*About this exercise*:
Within the listing below, please copy exactly the lines between the line holding "[فعالان مساجد همدان تجلیل شدند] (1080, 258)" and the line holding "ورزش (1270, 43)", inclusive.
*** Opening of Given data ***
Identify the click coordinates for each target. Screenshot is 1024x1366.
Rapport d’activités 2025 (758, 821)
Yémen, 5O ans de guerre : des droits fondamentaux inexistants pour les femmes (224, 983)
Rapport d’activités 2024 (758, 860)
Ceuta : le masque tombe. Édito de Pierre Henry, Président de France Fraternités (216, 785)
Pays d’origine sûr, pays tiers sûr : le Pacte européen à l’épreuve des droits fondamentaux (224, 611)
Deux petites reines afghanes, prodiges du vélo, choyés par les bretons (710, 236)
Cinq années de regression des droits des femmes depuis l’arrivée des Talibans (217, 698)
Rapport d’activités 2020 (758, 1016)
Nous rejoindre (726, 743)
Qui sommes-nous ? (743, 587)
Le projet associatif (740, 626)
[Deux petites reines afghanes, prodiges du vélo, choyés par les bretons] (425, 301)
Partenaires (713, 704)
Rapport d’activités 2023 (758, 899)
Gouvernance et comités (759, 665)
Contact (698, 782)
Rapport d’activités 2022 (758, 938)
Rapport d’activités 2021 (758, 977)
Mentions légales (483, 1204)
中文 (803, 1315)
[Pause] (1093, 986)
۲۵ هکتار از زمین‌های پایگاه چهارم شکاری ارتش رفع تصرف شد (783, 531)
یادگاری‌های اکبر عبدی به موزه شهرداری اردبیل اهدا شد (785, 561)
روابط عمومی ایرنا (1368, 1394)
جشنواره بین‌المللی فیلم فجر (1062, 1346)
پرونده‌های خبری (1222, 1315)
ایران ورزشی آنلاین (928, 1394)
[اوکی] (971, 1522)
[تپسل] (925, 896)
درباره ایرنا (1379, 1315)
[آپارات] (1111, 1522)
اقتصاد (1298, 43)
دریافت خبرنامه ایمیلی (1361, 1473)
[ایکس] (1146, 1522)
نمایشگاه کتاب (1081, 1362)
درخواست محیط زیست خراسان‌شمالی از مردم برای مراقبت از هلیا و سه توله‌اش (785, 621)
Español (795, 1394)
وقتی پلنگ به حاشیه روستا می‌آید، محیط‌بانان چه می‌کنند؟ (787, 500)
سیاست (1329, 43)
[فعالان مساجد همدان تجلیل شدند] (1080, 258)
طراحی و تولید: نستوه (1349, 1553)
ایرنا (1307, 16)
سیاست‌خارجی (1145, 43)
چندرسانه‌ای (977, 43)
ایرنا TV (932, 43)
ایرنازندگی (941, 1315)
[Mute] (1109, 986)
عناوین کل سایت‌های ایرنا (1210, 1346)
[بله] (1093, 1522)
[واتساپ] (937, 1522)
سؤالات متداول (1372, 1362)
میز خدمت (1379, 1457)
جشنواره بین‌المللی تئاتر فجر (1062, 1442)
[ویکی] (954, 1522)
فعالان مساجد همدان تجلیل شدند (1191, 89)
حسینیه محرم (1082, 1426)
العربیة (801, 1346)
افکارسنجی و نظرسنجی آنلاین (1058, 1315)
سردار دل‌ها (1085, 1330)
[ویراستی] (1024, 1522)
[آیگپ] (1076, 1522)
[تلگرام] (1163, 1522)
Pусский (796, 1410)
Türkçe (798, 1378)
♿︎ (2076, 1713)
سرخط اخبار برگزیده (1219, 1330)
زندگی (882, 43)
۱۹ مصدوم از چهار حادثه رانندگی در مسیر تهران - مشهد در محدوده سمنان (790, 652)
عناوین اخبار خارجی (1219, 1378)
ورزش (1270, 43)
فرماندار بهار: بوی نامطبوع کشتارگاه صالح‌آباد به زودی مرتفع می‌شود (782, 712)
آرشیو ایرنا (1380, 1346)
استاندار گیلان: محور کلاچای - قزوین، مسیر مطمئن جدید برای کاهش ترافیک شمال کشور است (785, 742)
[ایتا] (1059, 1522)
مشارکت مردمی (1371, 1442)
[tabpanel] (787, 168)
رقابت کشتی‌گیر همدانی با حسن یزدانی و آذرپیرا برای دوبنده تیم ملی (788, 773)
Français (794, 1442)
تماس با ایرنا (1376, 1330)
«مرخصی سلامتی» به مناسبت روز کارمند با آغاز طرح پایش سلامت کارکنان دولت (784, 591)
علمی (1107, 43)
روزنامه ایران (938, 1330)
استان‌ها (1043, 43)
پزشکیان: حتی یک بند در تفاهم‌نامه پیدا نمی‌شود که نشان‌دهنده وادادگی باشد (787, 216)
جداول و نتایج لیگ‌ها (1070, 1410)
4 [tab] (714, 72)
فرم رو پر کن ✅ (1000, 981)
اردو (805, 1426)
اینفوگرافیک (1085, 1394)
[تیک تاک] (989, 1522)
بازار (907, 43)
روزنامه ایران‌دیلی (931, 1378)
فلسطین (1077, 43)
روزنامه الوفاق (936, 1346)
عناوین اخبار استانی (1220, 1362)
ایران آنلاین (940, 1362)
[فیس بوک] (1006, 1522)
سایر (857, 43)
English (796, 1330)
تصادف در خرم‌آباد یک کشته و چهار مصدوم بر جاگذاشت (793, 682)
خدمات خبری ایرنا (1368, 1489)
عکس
*** Close of Given data ***
*Worked solution*:
[فعالان مساجد همدان تجلیل شدند] (1080, 258)
طراحی و تولید: نستوه (1349, 1553)
ایرنا (1307, 16)
سیاست‌خارجی (1145, 43)
چندرسانه‌ای (977, 43)
ایرنا TV (932, 43)
ایرنازندگی (941, 1315)
[Mute] (1109, 986)
عناوین کل سایت‌های ایرنا (1210, 1346)
[بله] (1093, 1522)
[واتساپ] (937, 1522)
سؤالات متداول (1372, 1362)
میز خدمت (1379, 1457)
جشنواره بین‌المللی تئاتر فجر (1062, 1442)
[ویکی] (954, 1522)
فعالان مساجد همدان تجلیل شدند (1191, 89)
حسینیه محرم (1082, 1426)
العربیة (801, 1346)
افکارسنجی و نظرسنجی آنلاین (1058, 1315)
سردار دل‌ها (1085, 1330)
[ویراستی] (1024, 1522)
[آیگپ] (1076, 1522)
[تلگرام] (1163, 1522)
Pусский (796, 1410)
Türkçe (798, 1378)
♿︎ (2076, 1713)
سرخط اخبار برگزیده (1219, 1330)
زندگی (882, 43)
۱۹ مصدوم از چهار حادثه رانندگی در مسیر تهران - مشهد در محدوده سمنان (790, 652)
عناوین اخبار خارجی (1219, 1378)
ورزش (1270, 43)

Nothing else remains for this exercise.